Search code examples
javanlpdeserializationparse-treeclearnlp

How to deserialize a CoNLL format dependency tree with ClearNLP?


Dependency parsing using ClearNLP creates a DEPTree object. I have parsed a large corpus and serialized all the data in CoNLL format (e.g., this ClearNLP page on Google code).

But I can't figure out how to deserialize them. ClearNLP provides a DEPTree#toStringCoNLL() method (scroll down this page to see it). I am looking for something to read a CoNLL format parse tree and create a DEPTree object. I tried to reverse-engineer it, but didn't really understand the inner workings of the code.

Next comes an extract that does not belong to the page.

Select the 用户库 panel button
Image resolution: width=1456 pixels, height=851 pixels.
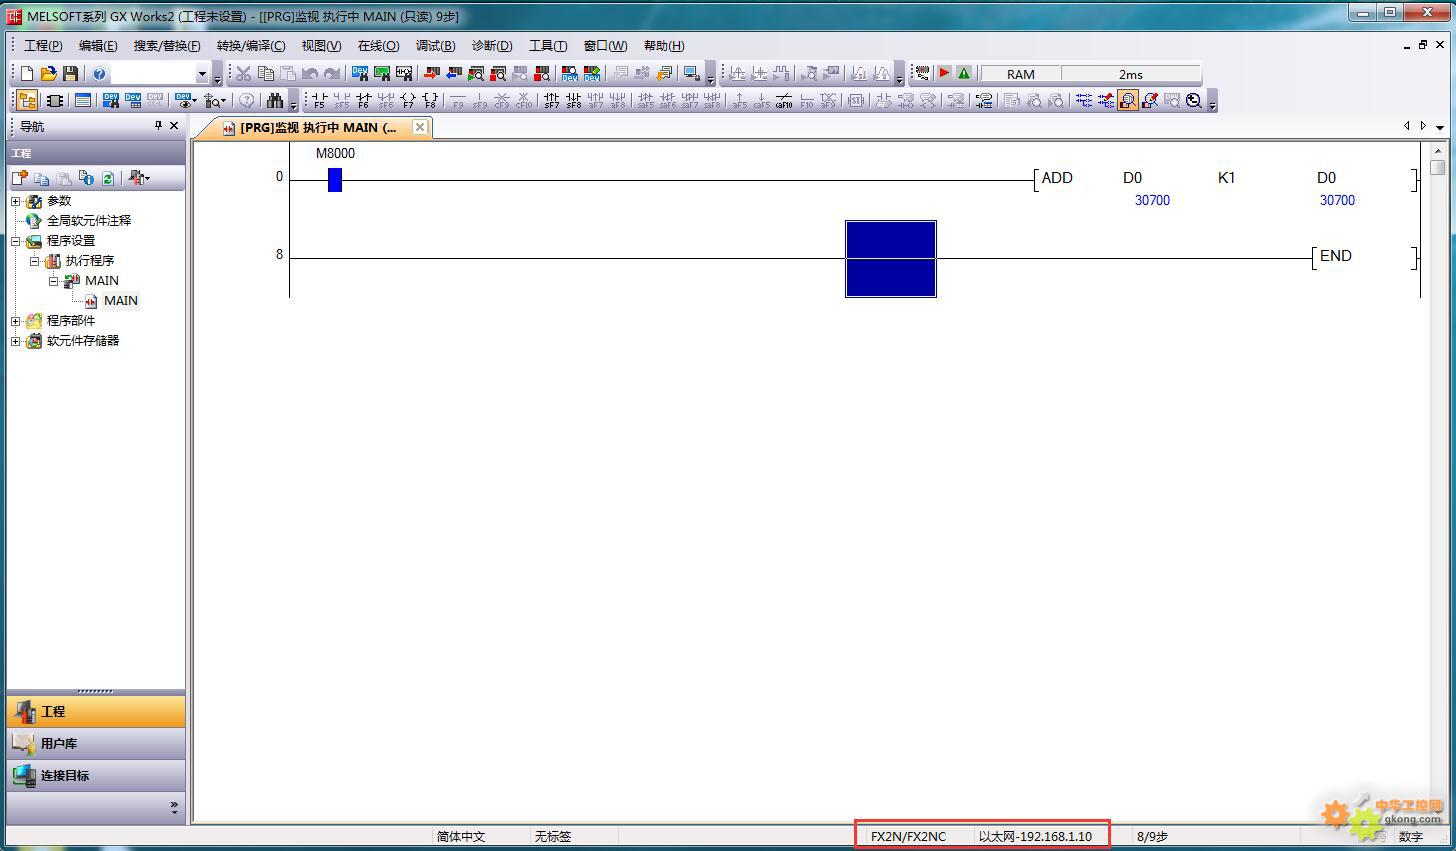pyautogui.click(x=58, y=743)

I have, instead, created my own dependency tree class to handle the basic functionalities I need, but I would really like to know how to get a DEPTree object instead. So far, I haven't found any method in their API which does this.


Solution

  • Found the answer, so sharing the wisdom on SO :-) ...

    The deserialization can be done using the TSVReader in the edu.emory.clir.clearnlp.reader package.

    public void readCoNLL(String inputFile) throws Exception {
        TSVReader reader = new TSVReader(0, 1, 2, 4, 5, 6, 7);
        reader.open(new FileInputStream(inputFile));
        DEPTree tree;
        while ((tree = reader.next()) != null)
            System.out.println(tree.toString(DEPNode::toStringDEP));
    }
    

    This is provided here by the author of ClearNLP, Jinho Choi.

    In older versions (< 3.x) you will need to use the com.clearnlp.reader.DEPReader class instead of TSVReader.